Bates was invited by Sen. Bernie Sanders to speak on the topic of “Income and Wealth Inequality Crisis in America.” Amazon’s outgoing CEO Jeff Bezos was also invited to speak but declined the offer. In a statement last week, an Amazon spokesperson said, “We fully endorse Senator Sanders’ efforts to reduce income inequality with legislation to increase the federal minimum wage to $15 an hour for all workers, like we did for ours in 2018.”
“We take employee feedback seriously, including Ms. Bates’, but we don’t believe her comments represent the more than 90% of her fulfillment center colleagues who say they’d recommend Amazon as a great place to work to friends and family,” an Amazon spokesperson said in a statement Wednesday. The spokesperson added that Amazon employees “earn at least $15 an hour, receive comprehensive healthcare and paid leave benefits.”

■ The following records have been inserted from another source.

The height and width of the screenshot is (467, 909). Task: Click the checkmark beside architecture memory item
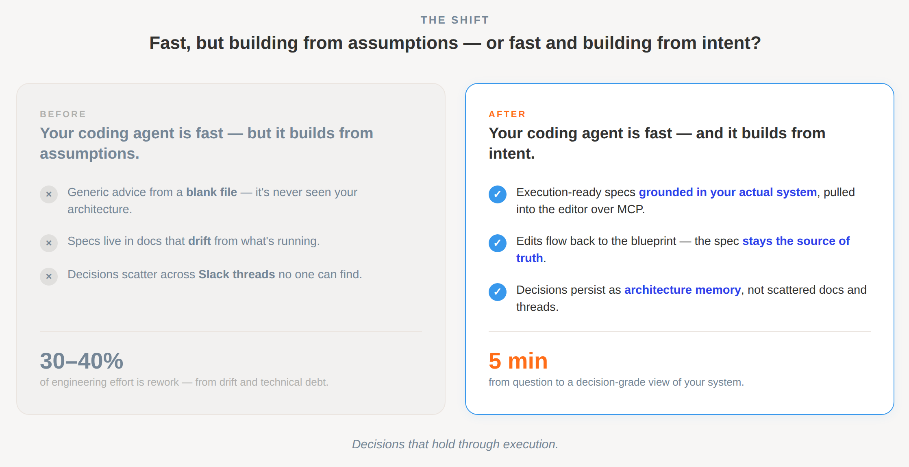(x=498, y=292)
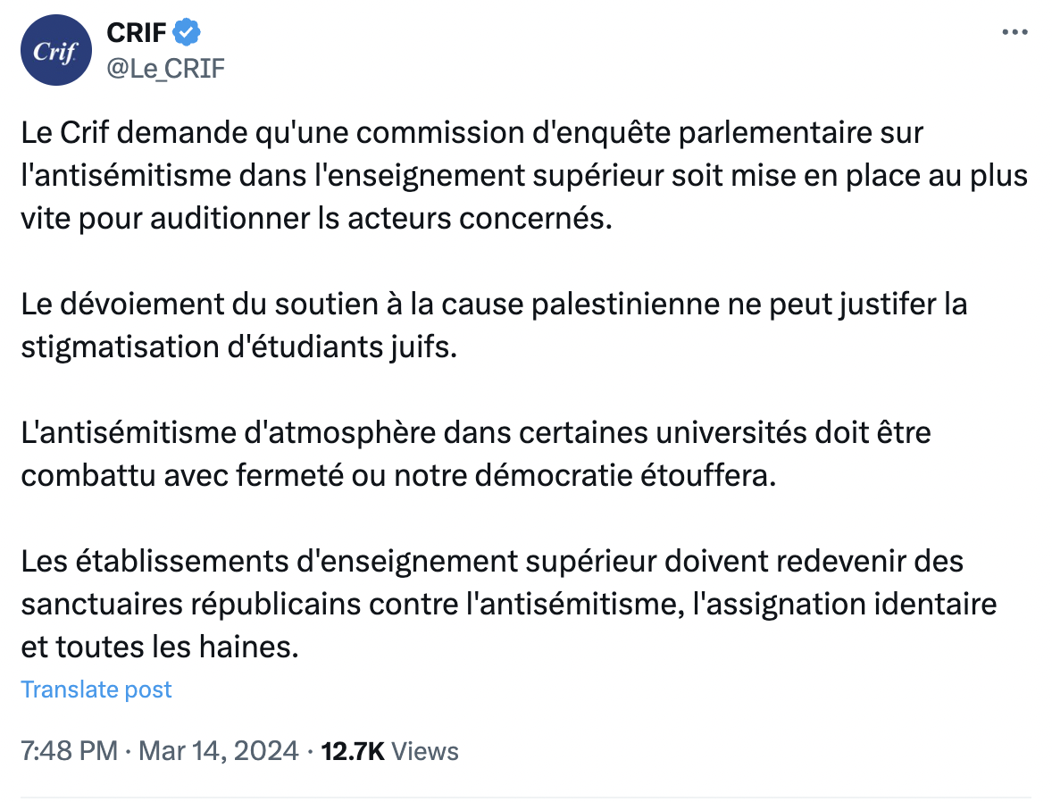Image resolution: width=1052 pixels, height=802 pixels.
Task: Click the Translate post link
Action: pyautogui.click(x=96, y=689)
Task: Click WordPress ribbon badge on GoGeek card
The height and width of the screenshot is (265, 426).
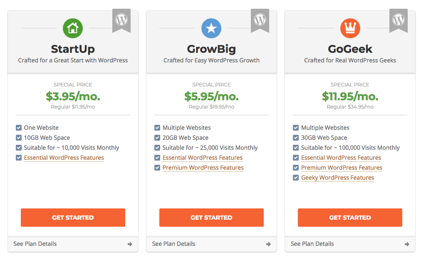Action: pos(399,21)
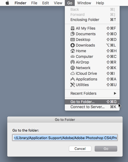Click the folder path text field
Image resolution: width=128 pixels, height=162 pixels.
tap(65, 138)
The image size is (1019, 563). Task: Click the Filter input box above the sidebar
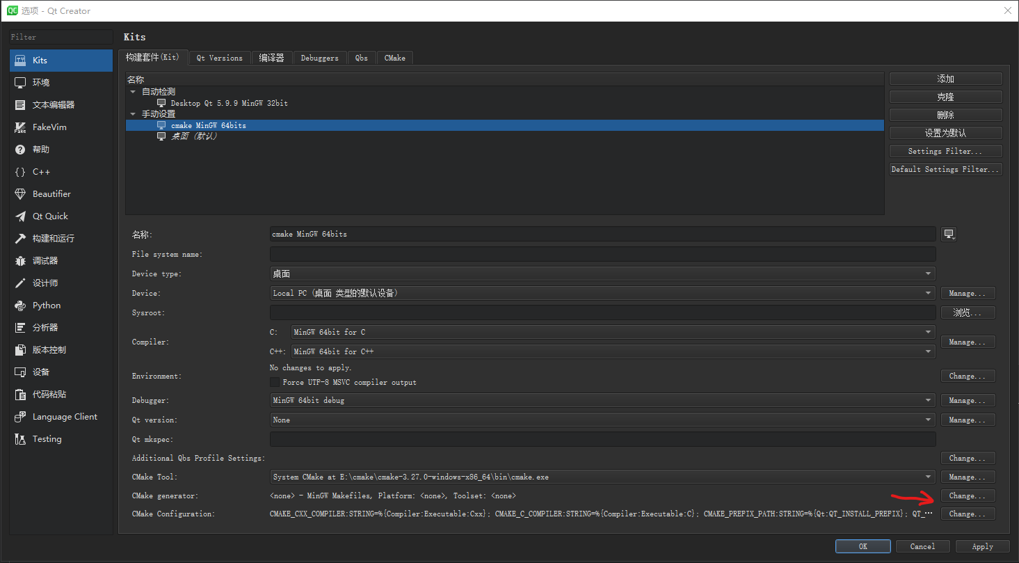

Bates described 10-hour shifts with just two 30-minute breaks that are “not long enough to give you time to rest” given the facility’s expansive size.
“Just walking the long way to the bathroom and back eats up precious break time,” said Bates, who said that elevators in the facility had signage indicating they were for “material only, no riders.” “I couldn’t believe that they built a facility with so many elevators for materials and make the employees take the stairs on a huge four-flight facility.”
As CNN Business has previously reported, Amazon has waged an aggressive anti-union campaign leading up to the vote. Workers were frequently informed of Amazon’s stance that a union is an unnecessary expense. Workers saw anti-union signage on the bathroom stalls; they were pulled into one-on-one meetings on the warehouse floor and were also required to attend group meetings every few shifts. The company sent out numerous text messages to workers and launched an anti-union website that warns against paying dues: “Don’t buy that dinner, don’t buy those school supplies, don’t buy those gifts because you won’t have that almost $500 you paid in dues.”
“It’s frustrating that all we want is to make Amazon a better place to work. Yet Amazon is acting like they are under attack. Maybe if they spent less time – and money – trying to stop the union they would hear what we are saying. And maybe they would create a company that’s as good for workers and our community as it is for shareholders and executives,” said Bates.
“Why can’t such a large and wealthy company do better for their workers?” Bates said. “Amazon even took away our essential worker pay in the middle of the pandemic. Meanwhile, Amazon has made tons of money during this crisis. Jeff Bezos is the richest man in the world. And now he’s even richer thanks to us workers.”